El novio se sonrió afablemente, no sin mirar á todos lados, convenciéndose por fin de que Concha iba sola, hecho singular y extraordinario. Manifestó su admiración, diciendo:
—¿Y Dolores? ¿Qué milagro es éste?
—No pudo hoy acompañarme... Tenía que acabar de alistar unas cosas. Viene después.
No puso Ramón cara compungida al oir la nueva, y siguió andando al lado de Concha por la calle Mayor, donde algunos comercios empezaban ya á encender su alumbrado. Concha se volvió de pronto toda alarmada.
—Mira, vete, vete... No me acordaba ya... No puedes acompañarme hoy.
—¿Por qué, chica?
—Porque voy sola... No me hizo otro encargo Dolores.
—¡Vaya con la ocurrencia!—exclamó él súbitamente enojado, deteniéndose ante un escaparate en que brillaba ya el gas.—¡Pues me gusta! ¡Sólo eso faltaba! No seas tonta; yo te acompaño. ¿Qué necesidad hay de que se lo cuentes á tu hermana?
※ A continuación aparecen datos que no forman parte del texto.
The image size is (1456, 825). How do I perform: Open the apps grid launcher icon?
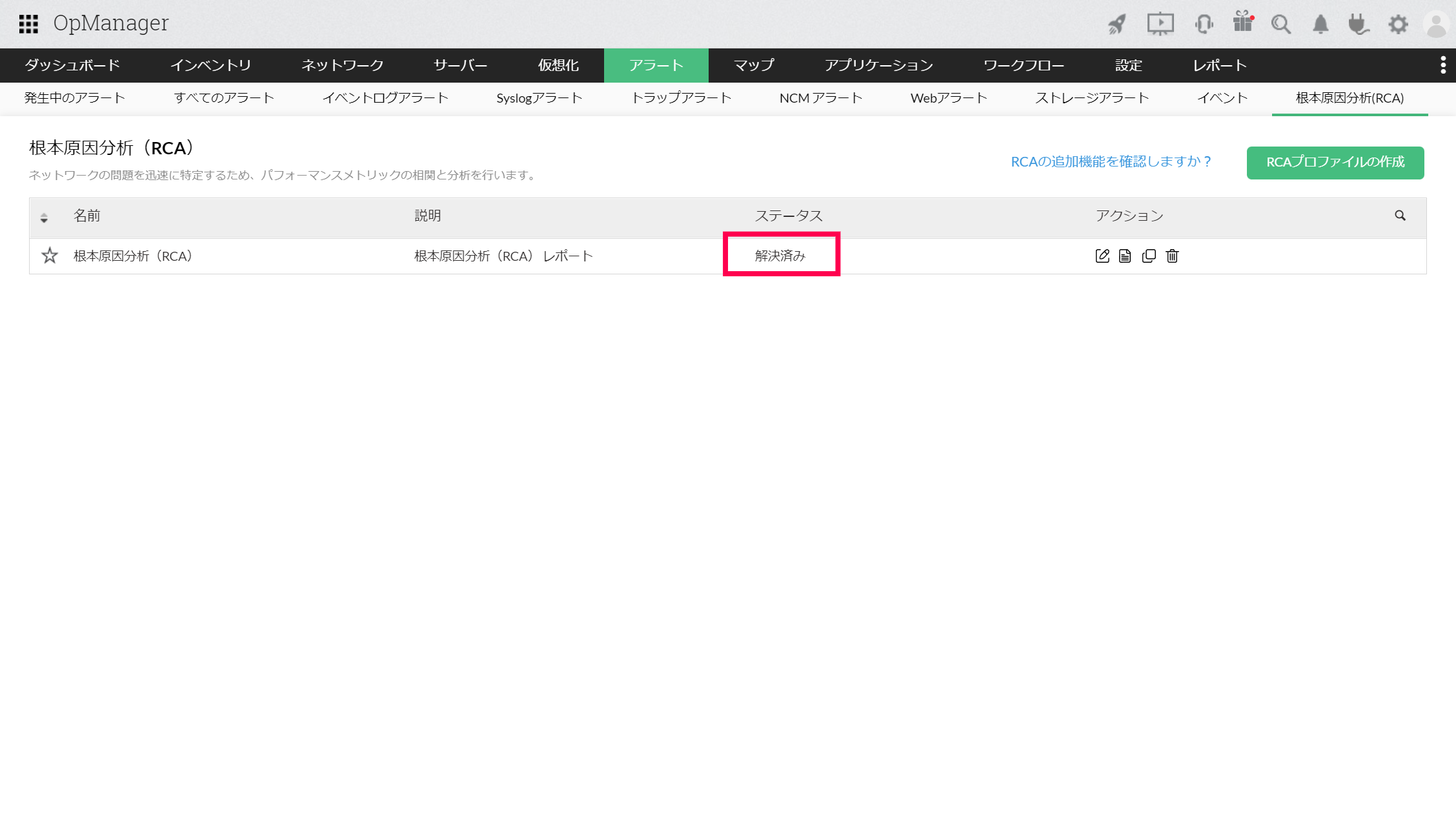click(28, 24)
Concha le miraba con sorpresa, viéndole de levita. Era una levita negra arrugada y floja en los sobacos, que caía mal, amén de relucir demasiado, conociéndosele las dobleces de las prendas guardadas mucho tiempo en cajones; no obstante, la negrura del paño y la blancura de la pechera limpia realzaban la varonil presencia de Ramón, mocetón arrogante y guapo, aunque tosco: de ancho pecho, oscura barba, pelo rizoso y grandes y vigorosas manos. Concha se sonrió.
—¿Por qué vienes tan elegante?
—¿No sabes que tengo que cantar en el Orfeón? Ayer toda la noche hemos estado ensayando la Barcarola nueva.